Suppose now that $\bm{A}\in\mathbb{R}^{I\times J}$ and $\bm{B}\in\mathbb{R}^{K\times J}$ , i.e., $\bm{A}$ and $\bm{B}$ have the same number of columns. The Khatri–Rao product of $\bm{A}$ and $\bm{B}$ is denoted by $\bm{A}\odot\bm{B}\in\mathbb{R}^{IK\times J}$ and defined as

\bm{A}\odot\bm{B}\stackrel{{\scriptstyle\text{\tiny{def}}}}{{=}}\begin{bmatrix}\bm{A}_{:1}\otimes\bm{B}_{:1}&\bm{A}_{:2}\otimes\bm{B}_{:2}&\cdots&\bm{A}_{:J}\bm{B}_{:J}\end{bmatrix}.

The Khatri–Rao product is sometimes called the columnwise Kronecker product for obvious reasons.

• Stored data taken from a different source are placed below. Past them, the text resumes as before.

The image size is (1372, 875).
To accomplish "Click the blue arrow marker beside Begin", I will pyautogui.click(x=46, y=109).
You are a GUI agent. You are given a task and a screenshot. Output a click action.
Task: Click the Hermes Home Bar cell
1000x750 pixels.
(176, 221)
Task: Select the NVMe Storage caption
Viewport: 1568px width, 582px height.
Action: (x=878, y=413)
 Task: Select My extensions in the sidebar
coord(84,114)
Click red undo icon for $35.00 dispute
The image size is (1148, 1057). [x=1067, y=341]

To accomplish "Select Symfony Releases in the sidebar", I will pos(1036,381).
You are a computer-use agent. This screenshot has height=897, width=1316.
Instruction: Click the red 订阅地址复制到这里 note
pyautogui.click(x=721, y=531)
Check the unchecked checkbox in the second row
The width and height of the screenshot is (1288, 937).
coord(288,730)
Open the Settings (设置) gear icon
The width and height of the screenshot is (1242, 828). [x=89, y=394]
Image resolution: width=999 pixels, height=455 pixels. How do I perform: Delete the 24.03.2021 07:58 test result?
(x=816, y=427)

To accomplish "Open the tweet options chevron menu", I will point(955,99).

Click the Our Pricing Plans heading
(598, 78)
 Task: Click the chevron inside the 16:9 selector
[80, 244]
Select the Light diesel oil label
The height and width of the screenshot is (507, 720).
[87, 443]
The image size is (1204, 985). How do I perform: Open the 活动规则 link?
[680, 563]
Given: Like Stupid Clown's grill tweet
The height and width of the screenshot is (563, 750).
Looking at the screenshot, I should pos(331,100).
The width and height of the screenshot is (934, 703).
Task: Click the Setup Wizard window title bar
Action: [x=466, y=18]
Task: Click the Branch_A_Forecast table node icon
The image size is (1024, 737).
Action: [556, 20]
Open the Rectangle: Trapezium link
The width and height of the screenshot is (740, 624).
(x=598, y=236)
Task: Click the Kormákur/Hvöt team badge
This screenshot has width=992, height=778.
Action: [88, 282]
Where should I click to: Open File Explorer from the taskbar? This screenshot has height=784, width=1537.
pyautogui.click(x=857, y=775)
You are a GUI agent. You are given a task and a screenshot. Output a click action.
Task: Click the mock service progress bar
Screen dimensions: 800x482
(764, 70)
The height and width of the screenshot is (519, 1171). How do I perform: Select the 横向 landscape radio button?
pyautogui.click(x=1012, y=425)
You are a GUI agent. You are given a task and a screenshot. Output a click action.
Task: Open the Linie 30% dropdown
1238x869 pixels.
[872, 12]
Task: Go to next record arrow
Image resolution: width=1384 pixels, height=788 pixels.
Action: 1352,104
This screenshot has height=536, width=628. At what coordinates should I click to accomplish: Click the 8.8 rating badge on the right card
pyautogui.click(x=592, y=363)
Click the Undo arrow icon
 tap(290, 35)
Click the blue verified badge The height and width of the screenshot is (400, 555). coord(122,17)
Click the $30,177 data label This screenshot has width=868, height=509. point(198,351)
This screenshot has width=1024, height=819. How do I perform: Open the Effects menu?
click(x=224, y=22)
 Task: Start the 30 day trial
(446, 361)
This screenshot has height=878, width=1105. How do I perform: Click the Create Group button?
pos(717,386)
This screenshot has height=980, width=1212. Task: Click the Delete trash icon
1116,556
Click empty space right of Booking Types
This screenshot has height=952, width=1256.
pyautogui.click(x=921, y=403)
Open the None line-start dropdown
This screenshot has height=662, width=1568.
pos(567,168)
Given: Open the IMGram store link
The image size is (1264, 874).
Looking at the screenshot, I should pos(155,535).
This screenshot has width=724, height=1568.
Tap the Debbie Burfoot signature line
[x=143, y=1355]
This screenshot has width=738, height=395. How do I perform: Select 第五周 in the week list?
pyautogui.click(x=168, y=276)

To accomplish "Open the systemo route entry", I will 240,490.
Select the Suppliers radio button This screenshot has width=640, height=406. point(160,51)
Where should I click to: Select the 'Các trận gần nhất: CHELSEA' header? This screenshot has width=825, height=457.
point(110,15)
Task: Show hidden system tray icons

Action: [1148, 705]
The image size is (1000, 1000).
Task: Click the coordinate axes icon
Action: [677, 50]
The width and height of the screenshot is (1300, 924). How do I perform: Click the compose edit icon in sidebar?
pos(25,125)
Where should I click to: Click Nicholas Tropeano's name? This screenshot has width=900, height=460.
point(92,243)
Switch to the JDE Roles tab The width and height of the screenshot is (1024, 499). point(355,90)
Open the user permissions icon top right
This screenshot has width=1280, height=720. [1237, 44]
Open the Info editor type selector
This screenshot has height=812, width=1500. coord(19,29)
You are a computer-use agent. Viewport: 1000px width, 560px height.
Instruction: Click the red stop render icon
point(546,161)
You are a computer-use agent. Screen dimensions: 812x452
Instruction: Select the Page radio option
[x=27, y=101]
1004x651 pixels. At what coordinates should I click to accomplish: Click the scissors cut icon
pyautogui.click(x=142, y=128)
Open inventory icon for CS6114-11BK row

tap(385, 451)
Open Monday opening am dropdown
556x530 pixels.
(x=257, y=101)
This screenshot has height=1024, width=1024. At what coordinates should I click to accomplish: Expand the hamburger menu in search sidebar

Now, suppose that $\bm{A}\in\mathbb{R}^{I\times J}$ and $\bm{B}\in\mathbb{R}^{I\times J}$ are of the same size. The Hadamard product, or elementwise product, of $\bm{A}$ and $\bm{B}$ is denoted by $\bm{A}\circledast\bm{B}\in\mathbb{R}^{I\times J}$ and defined elementwise in the obvious way:

(\bm{A}\circledast\bm{B})_{ij}=\bm{A}_{ij}\bm{B}_{ij}.

The Frobenius norm is a standard matrix norm that can be easily extended to tensors. For a tensor $\bm{\mathscr{X}}\in\mathbb{R}^{I_{1}\times\cdots\times I_{N}}$ it is defined as

\|\bm{\mathscr{X}}\|_{\textup{F}}\stackrel{{\scriptstyle\text{\tiny{def}}}}{{=}}\sqrt{\sum_{i_{1}=1}^{I_{1}}\cdots\sum_{i_{N}=1}^{I_{N}}\bm{\mathscr{X}}_{i_{1}\cdots i_{N}}^{2}}.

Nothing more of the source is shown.